> _REQUIREMENT_
Find the line with "Task: Open the Member Management page" in the entries below. Repeat it, every following line, and the line with "Open the settings", exactly and with nothing added.

==================================================

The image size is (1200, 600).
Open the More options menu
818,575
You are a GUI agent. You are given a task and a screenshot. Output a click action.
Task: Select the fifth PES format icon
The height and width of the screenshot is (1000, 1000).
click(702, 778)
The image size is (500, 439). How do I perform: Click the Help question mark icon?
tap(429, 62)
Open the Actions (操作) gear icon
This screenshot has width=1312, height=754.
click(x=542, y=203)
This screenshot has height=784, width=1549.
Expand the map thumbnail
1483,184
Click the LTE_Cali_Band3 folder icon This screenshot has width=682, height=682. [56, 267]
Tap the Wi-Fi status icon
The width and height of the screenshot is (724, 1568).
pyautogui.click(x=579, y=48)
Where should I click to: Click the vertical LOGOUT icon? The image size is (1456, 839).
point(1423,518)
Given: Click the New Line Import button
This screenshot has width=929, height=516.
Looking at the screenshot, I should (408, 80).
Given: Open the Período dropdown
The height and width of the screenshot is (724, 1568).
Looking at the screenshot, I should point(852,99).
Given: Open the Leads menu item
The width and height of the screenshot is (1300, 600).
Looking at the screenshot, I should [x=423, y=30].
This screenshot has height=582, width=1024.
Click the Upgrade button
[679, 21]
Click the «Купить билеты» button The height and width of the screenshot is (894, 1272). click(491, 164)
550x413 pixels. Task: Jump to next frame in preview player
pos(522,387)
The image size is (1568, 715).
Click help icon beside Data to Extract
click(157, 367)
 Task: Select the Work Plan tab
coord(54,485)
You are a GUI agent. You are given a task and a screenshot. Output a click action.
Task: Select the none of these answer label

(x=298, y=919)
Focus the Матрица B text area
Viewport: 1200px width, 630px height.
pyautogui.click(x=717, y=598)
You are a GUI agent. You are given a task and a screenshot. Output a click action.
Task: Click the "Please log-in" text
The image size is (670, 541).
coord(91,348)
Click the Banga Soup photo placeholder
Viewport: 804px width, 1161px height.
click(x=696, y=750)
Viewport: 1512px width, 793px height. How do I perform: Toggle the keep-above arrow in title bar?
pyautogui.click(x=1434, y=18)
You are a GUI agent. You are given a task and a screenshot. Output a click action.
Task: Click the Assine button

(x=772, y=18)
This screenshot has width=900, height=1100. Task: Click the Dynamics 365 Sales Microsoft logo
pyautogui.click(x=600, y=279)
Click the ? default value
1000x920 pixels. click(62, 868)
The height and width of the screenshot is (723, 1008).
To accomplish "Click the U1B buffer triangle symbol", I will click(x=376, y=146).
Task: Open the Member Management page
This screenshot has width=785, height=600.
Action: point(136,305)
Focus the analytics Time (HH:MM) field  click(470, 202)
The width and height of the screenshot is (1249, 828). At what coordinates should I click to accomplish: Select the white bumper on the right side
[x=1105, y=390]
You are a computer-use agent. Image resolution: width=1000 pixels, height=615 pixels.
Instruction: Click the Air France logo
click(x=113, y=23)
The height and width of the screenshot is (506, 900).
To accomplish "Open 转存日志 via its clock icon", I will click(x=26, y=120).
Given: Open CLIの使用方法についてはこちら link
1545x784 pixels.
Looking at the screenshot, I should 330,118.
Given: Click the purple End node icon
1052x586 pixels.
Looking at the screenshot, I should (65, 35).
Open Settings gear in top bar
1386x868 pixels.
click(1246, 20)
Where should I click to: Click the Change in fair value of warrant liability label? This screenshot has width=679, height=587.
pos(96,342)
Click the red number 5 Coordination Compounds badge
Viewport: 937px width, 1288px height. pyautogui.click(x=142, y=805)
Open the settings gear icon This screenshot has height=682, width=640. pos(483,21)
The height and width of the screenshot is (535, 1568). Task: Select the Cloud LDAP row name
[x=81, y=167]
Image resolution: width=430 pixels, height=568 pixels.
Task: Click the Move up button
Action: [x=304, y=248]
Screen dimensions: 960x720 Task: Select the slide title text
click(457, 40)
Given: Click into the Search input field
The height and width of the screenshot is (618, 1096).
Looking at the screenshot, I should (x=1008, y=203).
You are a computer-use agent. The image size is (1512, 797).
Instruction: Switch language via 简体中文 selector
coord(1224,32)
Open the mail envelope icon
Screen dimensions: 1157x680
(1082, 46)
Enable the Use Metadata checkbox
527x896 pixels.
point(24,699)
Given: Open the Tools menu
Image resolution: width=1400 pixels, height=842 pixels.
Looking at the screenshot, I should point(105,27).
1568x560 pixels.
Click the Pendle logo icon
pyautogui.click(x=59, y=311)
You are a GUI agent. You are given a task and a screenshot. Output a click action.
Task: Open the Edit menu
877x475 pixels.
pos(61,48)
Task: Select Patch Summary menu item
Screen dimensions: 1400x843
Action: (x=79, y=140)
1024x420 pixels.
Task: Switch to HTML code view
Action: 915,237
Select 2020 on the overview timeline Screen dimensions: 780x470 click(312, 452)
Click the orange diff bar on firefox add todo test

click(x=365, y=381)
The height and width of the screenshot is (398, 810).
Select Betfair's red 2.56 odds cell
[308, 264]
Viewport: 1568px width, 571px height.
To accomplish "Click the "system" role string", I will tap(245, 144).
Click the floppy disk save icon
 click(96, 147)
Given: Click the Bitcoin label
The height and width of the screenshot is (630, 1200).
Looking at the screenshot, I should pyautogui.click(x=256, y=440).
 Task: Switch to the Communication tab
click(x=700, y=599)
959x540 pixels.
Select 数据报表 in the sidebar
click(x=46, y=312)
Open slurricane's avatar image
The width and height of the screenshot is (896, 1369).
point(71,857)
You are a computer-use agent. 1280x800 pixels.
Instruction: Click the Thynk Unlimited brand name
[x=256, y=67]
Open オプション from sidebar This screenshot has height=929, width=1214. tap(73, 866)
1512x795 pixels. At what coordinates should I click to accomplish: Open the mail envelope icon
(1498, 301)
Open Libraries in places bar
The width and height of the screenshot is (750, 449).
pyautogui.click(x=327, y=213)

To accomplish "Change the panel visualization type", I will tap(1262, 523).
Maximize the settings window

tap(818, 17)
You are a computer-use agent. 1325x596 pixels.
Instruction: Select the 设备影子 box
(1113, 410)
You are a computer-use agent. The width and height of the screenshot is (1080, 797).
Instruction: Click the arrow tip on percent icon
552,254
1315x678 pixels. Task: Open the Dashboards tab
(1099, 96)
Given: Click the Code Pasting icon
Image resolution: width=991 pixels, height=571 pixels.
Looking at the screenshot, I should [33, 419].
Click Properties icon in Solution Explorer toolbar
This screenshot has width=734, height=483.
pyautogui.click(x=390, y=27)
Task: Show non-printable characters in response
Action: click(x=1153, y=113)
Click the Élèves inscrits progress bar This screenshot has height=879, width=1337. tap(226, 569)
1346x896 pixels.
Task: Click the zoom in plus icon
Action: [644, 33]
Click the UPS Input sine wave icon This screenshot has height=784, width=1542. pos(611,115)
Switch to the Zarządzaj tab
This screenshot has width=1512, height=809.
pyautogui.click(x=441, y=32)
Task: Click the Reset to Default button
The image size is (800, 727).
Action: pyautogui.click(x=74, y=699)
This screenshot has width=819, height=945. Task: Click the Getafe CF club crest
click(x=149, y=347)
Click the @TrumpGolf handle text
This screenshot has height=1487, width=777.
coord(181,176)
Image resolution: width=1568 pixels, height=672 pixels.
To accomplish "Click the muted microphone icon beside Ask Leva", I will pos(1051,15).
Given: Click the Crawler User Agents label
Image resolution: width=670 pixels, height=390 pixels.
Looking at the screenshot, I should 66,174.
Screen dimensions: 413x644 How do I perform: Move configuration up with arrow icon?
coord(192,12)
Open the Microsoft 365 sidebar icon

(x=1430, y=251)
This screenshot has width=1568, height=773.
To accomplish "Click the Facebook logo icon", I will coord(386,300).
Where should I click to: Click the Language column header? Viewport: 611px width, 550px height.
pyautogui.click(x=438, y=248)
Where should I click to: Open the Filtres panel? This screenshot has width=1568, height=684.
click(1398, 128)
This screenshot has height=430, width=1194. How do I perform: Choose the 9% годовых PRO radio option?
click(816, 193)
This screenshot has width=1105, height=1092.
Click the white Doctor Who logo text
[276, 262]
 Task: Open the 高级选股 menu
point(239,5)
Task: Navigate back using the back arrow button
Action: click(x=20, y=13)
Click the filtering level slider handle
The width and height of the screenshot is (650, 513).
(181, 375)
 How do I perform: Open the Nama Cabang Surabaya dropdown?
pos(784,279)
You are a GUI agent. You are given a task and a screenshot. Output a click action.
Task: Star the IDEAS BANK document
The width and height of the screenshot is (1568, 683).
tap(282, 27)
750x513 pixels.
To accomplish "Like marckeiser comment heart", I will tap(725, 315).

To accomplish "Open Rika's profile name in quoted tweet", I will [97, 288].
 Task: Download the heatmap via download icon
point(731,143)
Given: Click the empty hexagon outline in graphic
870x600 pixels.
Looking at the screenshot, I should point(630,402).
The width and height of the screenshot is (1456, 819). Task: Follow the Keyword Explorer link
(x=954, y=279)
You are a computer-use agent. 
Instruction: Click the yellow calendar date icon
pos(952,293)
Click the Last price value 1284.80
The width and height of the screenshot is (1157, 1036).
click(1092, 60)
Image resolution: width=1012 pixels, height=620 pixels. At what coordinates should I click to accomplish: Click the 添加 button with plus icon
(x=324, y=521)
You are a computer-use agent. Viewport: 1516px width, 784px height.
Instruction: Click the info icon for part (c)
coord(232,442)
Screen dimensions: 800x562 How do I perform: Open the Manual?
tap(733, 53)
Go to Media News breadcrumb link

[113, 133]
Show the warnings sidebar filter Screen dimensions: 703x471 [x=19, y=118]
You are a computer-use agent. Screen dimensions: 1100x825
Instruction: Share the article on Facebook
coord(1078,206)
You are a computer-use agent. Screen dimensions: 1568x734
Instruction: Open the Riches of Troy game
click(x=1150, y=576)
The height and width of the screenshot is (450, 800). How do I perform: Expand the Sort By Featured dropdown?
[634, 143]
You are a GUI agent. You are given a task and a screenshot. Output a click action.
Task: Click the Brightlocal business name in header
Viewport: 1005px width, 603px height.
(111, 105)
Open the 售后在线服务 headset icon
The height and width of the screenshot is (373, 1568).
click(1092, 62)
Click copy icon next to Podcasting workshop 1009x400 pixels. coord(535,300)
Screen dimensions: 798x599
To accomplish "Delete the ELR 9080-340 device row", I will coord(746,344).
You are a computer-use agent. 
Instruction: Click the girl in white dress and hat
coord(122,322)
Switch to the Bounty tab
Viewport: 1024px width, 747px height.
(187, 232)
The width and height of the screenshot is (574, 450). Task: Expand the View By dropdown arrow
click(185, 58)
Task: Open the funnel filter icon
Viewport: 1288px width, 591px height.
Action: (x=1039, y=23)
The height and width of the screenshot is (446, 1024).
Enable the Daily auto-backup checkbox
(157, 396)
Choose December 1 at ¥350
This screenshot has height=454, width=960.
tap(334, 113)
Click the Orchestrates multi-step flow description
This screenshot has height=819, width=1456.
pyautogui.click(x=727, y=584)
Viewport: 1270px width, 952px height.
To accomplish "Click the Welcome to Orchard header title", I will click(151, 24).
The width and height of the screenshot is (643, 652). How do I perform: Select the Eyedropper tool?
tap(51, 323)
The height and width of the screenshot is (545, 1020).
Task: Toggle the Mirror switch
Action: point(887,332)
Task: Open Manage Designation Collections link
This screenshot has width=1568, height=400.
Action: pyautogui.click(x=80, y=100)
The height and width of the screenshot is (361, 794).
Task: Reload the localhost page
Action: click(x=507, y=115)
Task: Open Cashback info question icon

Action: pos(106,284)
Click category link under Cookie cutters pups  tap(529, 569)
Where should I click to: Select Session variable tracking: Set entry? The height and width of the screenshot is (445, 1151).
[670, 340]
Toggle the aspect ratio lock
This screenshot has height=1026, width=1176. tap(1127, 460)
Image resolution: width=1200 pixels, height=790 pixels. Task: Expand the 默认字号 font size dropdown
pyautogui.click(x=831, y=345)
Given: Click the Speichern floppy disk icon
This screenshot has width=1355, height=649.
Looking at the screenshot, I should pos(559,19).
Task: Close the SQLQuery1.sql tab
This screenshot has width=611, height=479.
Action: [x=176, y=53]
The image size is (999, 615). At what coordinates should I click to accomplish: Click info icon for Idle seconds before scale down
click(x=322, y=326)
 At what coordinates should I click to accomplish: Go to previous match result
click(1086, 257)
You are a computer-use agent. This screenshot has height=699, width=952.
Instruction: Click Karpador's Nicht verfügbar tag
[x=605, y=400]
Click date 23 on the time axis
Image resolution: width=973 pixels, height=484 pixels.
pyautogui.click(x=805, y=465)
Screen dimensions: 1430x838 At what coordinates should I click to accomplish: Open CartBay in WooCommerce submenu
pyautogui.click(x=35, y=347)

==================================================

> _ANSWER TO THIS PROBLEM_
Task: Open the Member Management page
This screenshot has width=785, height=600.
Action: point(136,305)
Focus the analytics Time (HH:MM) field  click(470, 202)
The width and height of the screenshot is (1249, 828). At what coordinates should I click to accomplish: Select the white bumper on the right side
[x=1105, y=390]
You are a computer-use agent. Image resolution: width=1000 pixels, height=615 pixels.
Instruction: Click the Air France logo
click(x=113, y=23)
The height and width of the screenshot is (506, 900).
To accomplish "Open 转存日志 via its clock icon", I will click(x=26, y=120).
Given: Open CLIの使用方法についてはこちら link
1545x784 pixels.
Looking at the screenshot, I should 330,118.
Given: Click the purple End node icon
1052x586 pixels.
Looking at the screenshot, I should (65, 35).
Open Settings gear in top bar
1386x868 pixels.
click(1246, 20)
Where should I click to: Click the Change in fair value of warrant liability label? This screenshot has width=679, height=587.
pos(96,342)
Click the red number 5 Coordination Compounds badge
Viewport: 937px width, 1288px height. pyautogui.click(x=142, y=805)
Open the settings gear icon This screenshot has height=682, width=640. pos(483,21)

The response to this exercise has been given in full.